* WORK REQUIRED *
Extend the article on angry dreams and frontal alpha asymmetry below, picking up after its final sentence.

* DOCUMENT SECTION *
——————
Dreams have often been a source of inspiration, for the greatest artists ever seen and us. But those are just dreams we dream with our eyes open. ( As they should be.) We experience a different kind of dreams as we retire for the day. Some days they’re happy, other days our dreams are so violent and morbid, that we’re left wondering how our mind conjured up with a thought like that. Perhaps it’s what we throughout the day and our mind took bits and pieces from it. New research backs this up, says it may probably be true. The study observed a pattern in brain activity as they attempted to predict angry dreams. The study was published in the J Neurosci journal.
The researched forced on the frontal alpha asymmetry, (FAA), defined as the difference between right and left activity in the frontal area of the brain. It can be used as a marker for short-lived, immediate emotions and their regulations in someone who’s awake. The study checked if the FAA could be used to mark emotions during sleep and if a person’s emotions right before sleeping were related to the emotions they experienced in their dreams.
——————
* INFORMATION SHOWN *
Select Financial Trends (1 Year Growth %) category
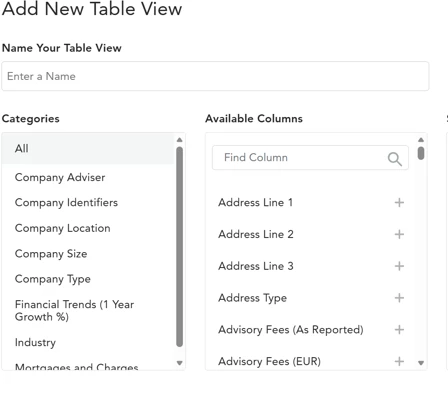 point(88,310)
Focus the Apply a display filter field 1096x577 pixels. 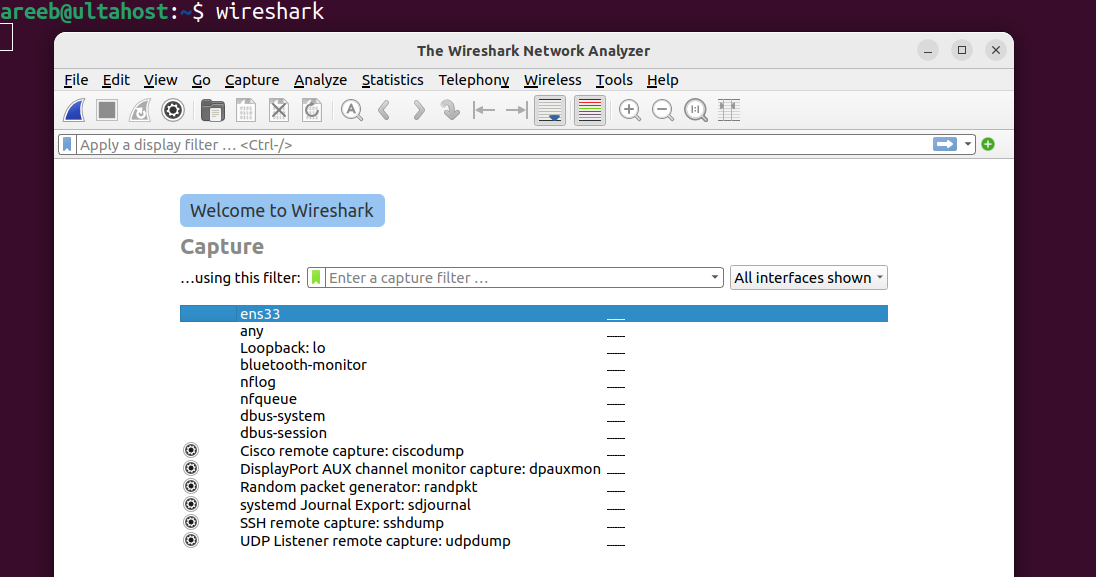(x=503, y=145)

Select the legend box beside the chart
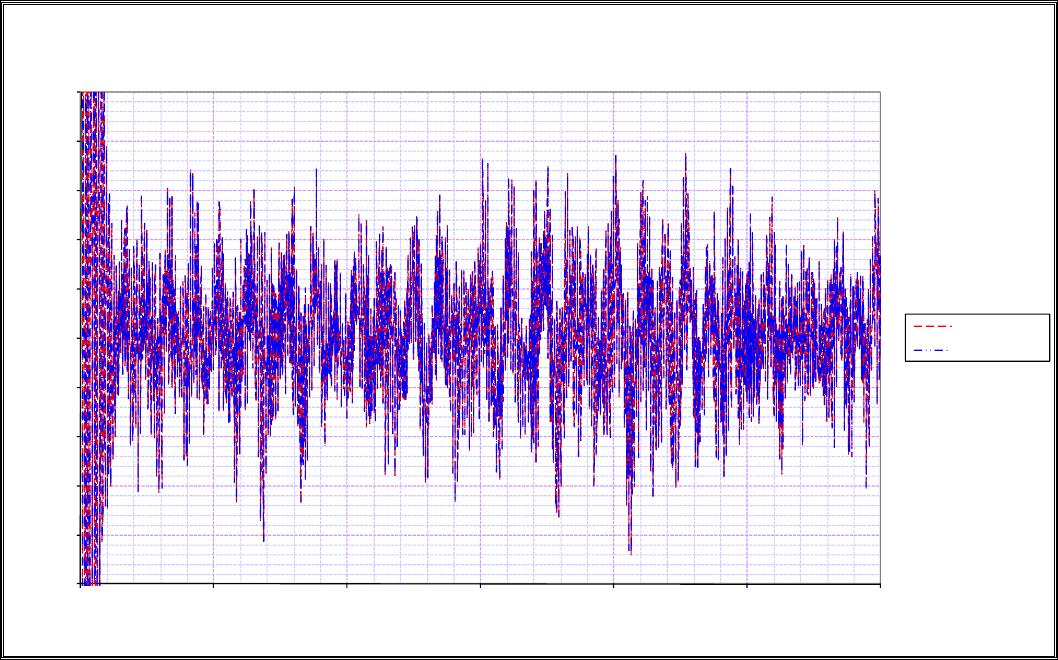[977, 337]
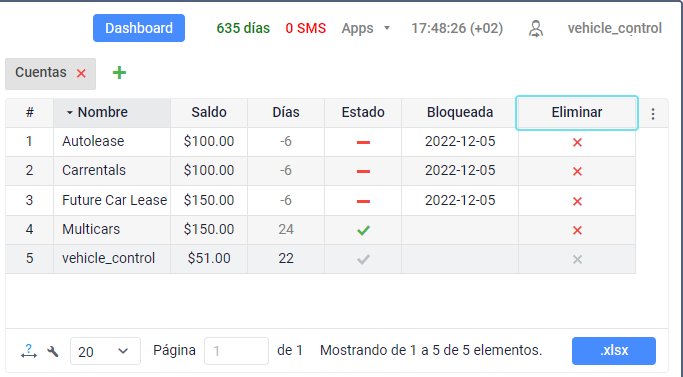Screen dimensions: 683x377
Task: Click the Eliminar column header
Action: tap(577, 112)
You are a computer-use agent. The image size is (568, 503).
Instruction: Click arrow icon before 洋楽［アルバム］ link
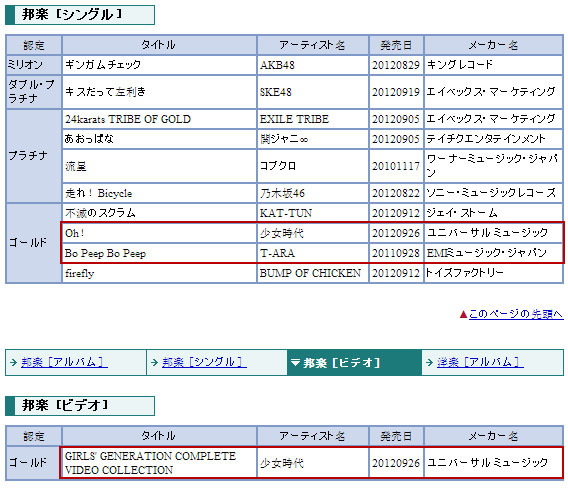click(x=430, y=362)
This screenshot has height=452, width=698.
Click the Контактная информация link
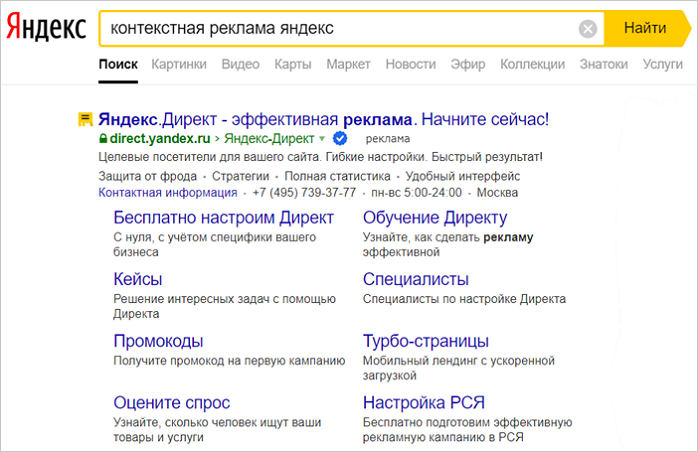169,192
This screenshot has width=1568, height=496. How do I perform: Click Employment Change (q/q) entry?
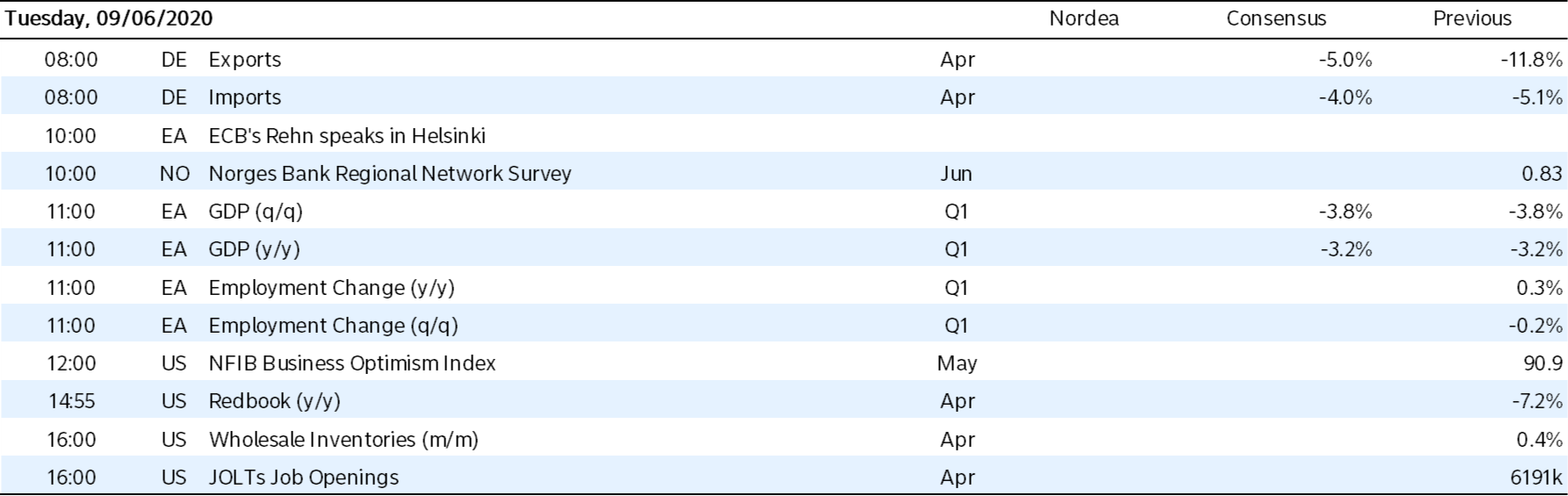(x=333, y=326)
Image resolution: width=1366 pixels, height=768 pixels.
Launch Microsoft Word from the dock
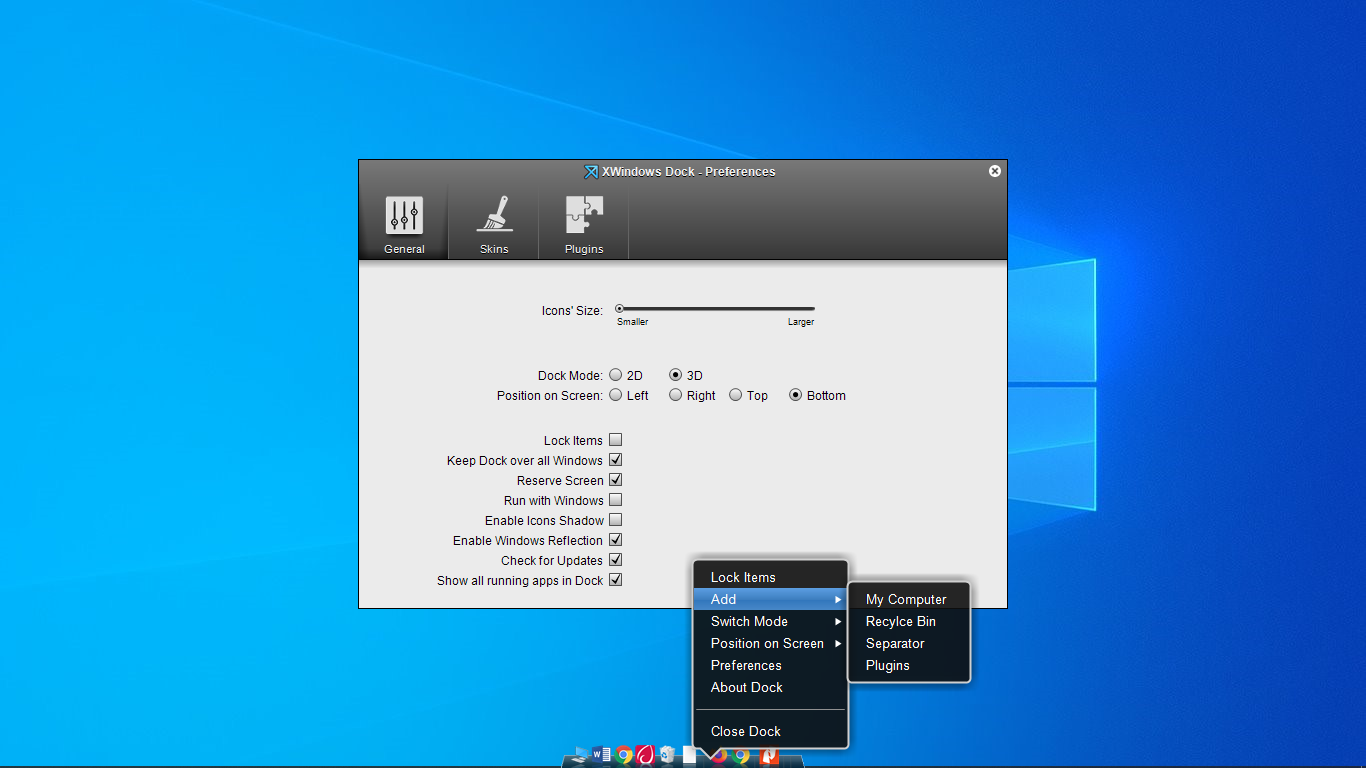pos(601,755)
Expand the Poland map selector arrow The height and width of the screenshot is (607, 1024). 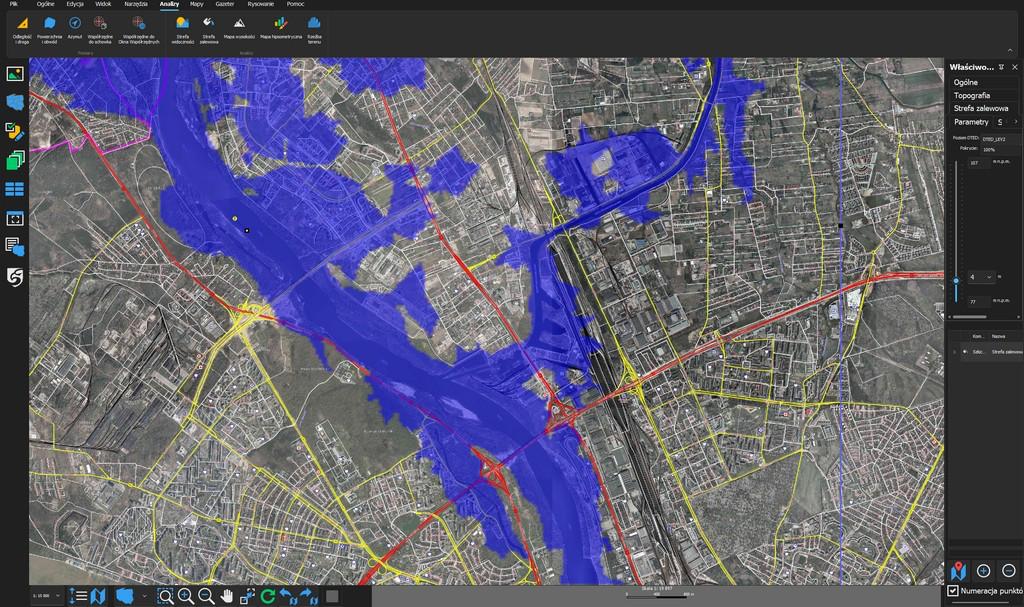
——————
* OUTPUT OF THE EXERCISE *
For the duration of two nights, the research team recorded the paticipants’ EEG. They measured the participants’ brain activity before they went to sleep, while they were sleeping, and in the morning after they awoke. The participants were woken from sleep five minutes after the beginning of each REM stage and gave a report that described the emotions and nature of their dreams. The results revealed that FAA during sleep and evening before sleep tended to predict experiences of anger in dreams and demonstrated a pattern that was previously liked to anger and self-regulation during wakefulness.
There are different theories regarding why people experience emotions, including anger, in their dreams,” Pilleriin Sikka, lead author of the study, told Newsweek. “Some theories argue that dreams may simply reflect our waking emotions and experiences. From this perspective, people who experience more anger and anger-related experiences in their waking life also experience more anger in dreams.”
Sikka also said that other theories say that humans could possibly be processing negative emotions in their dreams, which helps them cope with it as they are awake. “From this perspective, individuals who experience anger in dreams may be better able to cope with such emotions and related situations in their daily waking life,” she said.
This was not the first study on the subject, but the first one that saw a distinctive pattern. One of the previous studies found that the emotions of anger and frustration among individuals often reported nightmares. Another study in 2015 said anxiety levels and physical aggression in dreams were significantly higher for individuals who reported recurrent nightmares (versus people who didn’t suffer from recurrent nightmares). An article for the Harvard Mahoney Neuroscience Institute notes that nightmares, in general, can arise from a variety of sources, including medications, stress, anxiety, irregular sleeping patterns, and mental health disorders like PTSD.